Cette découverte s’inscrit dans une tendance générale des femmes à sous-estimer et des hommes à surestimer leurs capacités. Plus important encore, cette découverte pourrait aider à éclairer les récents programmes de résistance aux agressions sexuelles, dont l’accent mis sur l’enseignement aux femmes des outils pour se défendre en cas de besoin s’est avéré très efficace. Alors que la plupart des hommes sont physiquement plus forts que la femme de force moyenne, où la différence de force ne semble pas être massive, les femmes peuvent être mieux équipées qu’elles ne le pensent pour faire face à la menace physique.

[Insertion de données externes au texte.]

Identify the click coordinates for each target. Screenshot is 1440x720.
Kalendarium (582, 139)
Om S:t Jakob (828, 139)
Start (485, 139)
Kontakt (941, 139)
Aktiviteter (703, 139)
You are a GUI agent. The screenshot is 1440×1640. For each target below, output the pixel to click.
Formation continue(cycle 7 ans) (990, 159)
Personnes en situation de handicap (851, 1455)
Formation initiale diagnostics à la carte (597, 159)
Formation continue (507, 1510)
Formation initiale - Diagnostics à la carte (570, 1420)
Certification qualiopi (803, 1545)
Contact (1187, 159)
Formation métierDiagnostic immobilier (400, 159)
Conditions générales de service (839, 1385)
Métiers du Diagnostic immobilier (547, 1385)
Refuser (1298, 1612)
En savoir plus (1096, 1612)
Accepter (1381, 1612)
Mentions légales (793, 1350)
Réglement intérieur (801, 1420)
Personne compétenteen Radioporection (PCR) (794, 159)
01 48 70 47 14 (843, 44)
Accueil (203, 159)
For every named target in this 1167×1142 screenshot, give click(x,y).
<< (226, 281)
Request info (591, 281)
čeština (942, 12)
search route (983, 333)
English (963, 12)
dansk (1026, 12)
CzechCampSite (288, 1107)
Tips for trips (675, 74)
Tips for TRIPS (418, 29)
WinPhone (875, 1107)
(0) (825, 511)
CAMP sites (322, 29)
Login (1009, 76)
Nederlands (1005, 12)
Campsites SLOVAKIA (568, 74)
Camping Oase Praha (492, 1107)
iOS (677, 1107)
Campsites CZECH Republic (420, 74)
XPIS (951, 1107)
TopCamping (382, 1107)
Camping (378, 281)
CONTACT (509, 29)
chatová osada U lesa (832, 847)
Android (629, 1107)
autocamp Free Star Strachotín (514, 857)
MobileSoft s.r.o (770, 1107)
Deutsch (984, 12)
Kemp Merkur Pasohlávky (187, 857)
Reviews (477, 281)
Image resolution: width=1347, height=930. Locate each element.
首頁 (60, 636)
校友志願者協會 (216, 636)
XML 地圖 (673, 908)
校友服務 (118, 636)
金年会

Les humains ont la particularité d’être capables d’exprimer des concepts et des émotions complexes avec la parole, mais cela ne signifie pas que nous ne sommes pas des animaux – les rugissements font partie d’un large éventail de vocalisations humaines non verbales qui servent encore de médiation à nos interactions. Donc, si jamais vous êtes assez malheureux pour être rugi, rappelez–vous qu’il y a des informations utiles là-dedans pour vous – mais prenez cette bouffée de poitrine acoustique avec une pincée de sel.